Exercise prompt:
Which lines in the data below contain the string "Given"? Copy out every one of them, treating uppercase and lowercase as different.
— start of Supplied material —
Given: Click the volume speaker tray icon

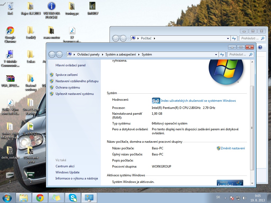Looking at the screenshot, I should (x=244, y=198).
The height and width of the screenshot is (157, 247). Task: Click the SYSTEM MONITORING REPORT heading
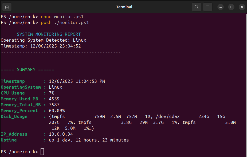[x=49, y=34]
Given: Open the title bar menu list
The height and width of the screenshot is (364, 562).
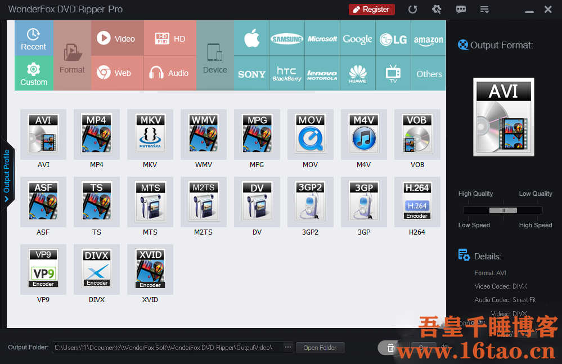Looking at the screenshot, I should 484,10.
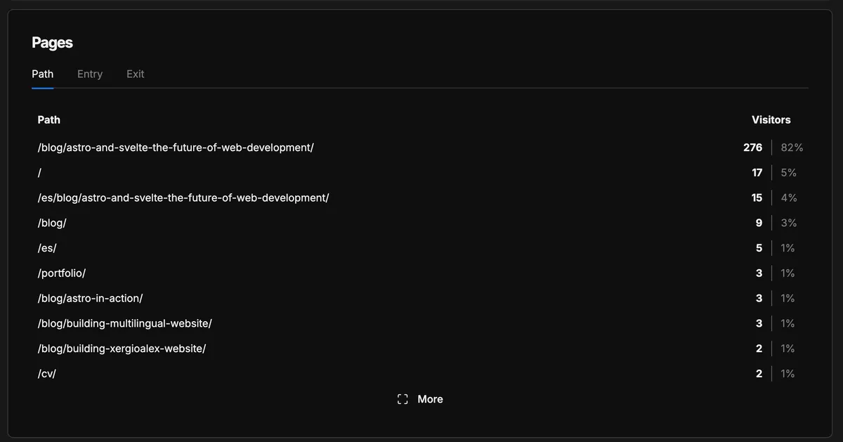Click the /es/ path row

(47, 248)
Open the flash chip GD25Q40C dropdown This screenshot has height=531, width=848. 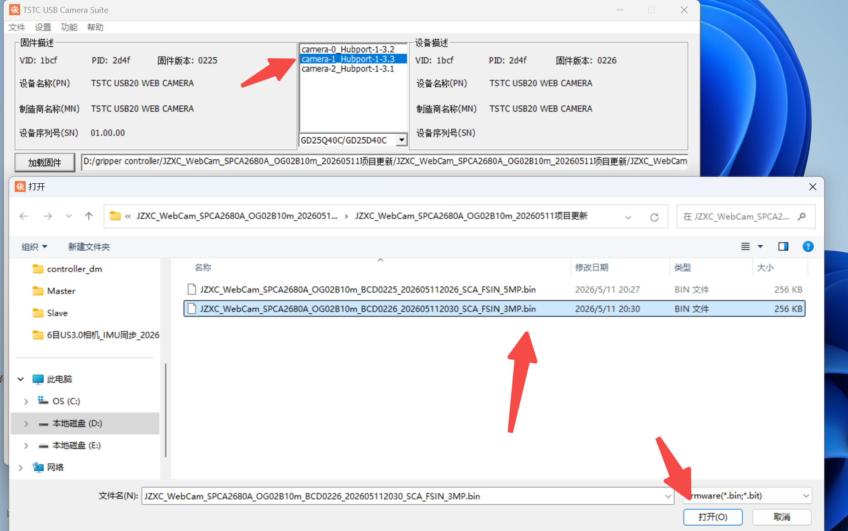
— end of Supplied material —
— start of Supplied material —
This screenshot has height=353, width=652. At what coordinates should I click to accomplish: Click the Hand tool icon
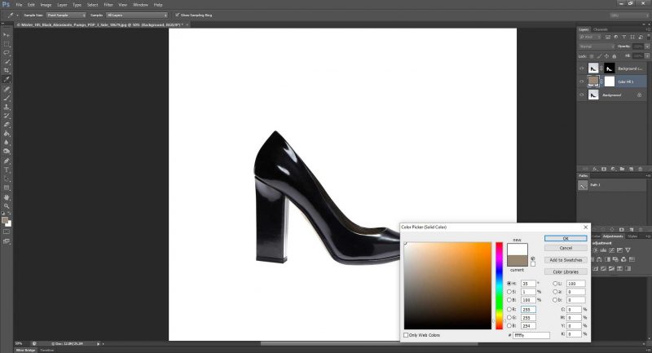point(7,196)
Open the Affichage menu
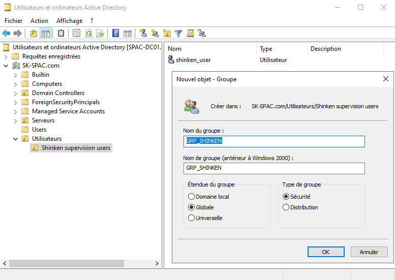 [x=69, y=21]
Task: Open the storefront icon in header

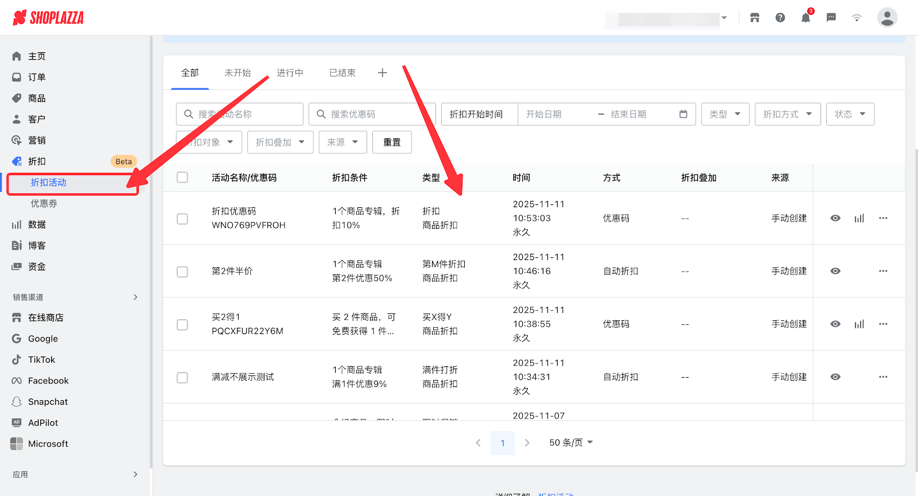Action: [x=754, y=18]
— end of Supplied material —
— start of Supplied material —
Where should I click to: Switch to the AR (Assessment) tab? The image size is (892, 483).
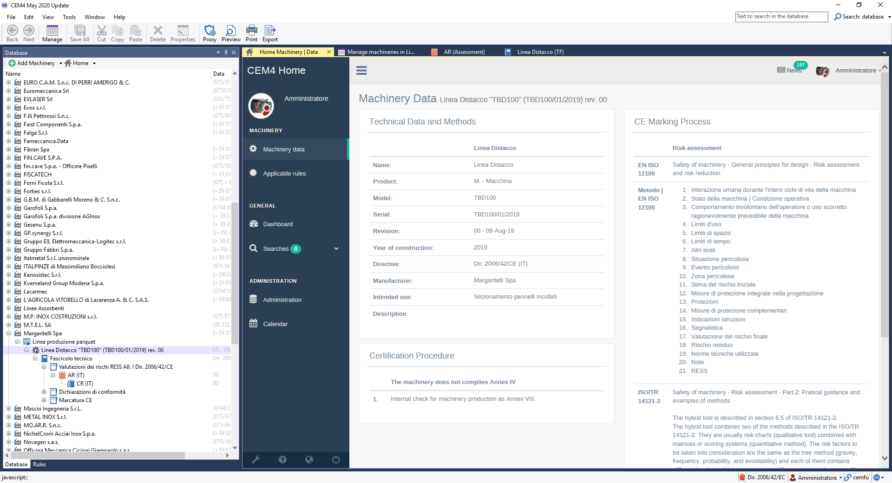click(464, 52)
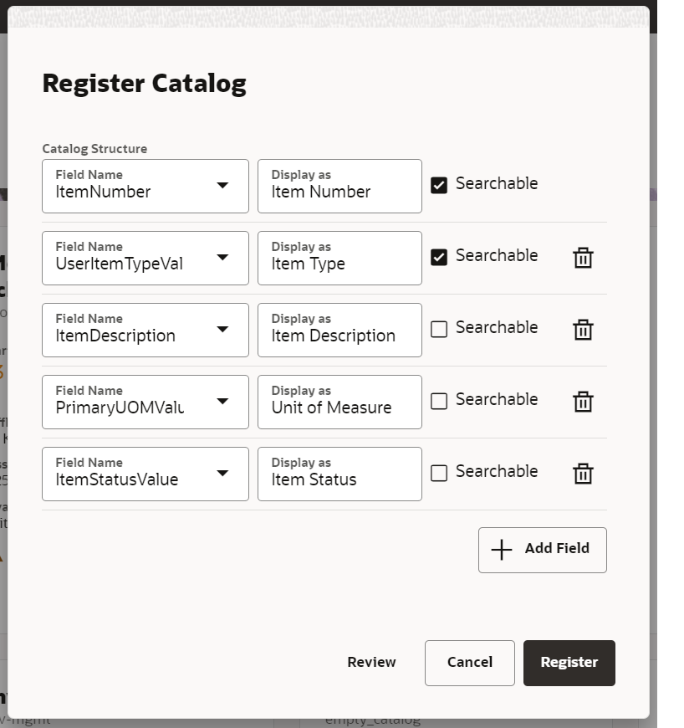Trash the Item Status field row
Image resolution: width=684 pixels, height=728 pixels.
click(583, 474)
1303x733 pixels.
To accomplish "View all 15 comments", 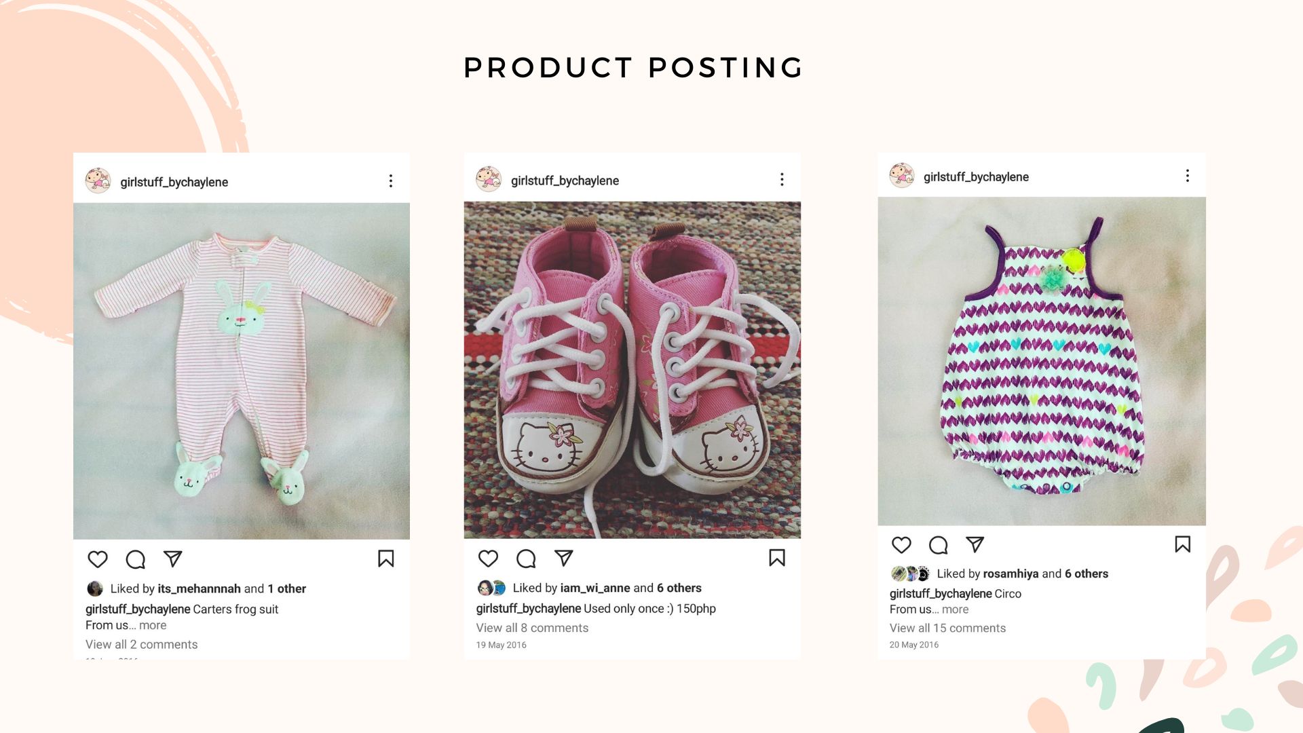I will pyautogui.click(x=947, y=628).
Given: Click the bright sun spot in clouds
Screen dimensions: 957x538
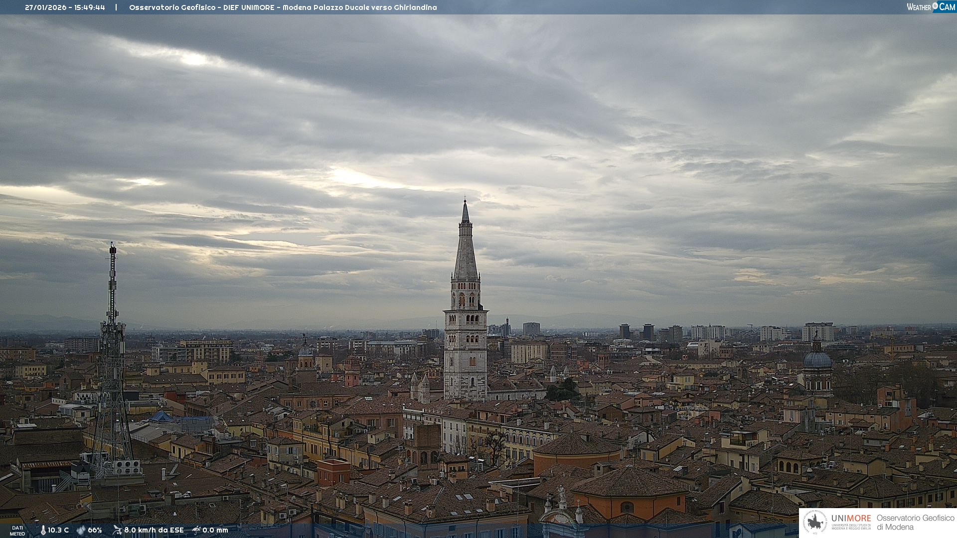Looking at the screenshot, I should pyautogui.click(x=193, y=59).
— end of Supplied material —
Correct answer:
Given: Click the volume speaker tray icon
Given: Open the title bar menu list
Given: Click the bright sun spot in clouds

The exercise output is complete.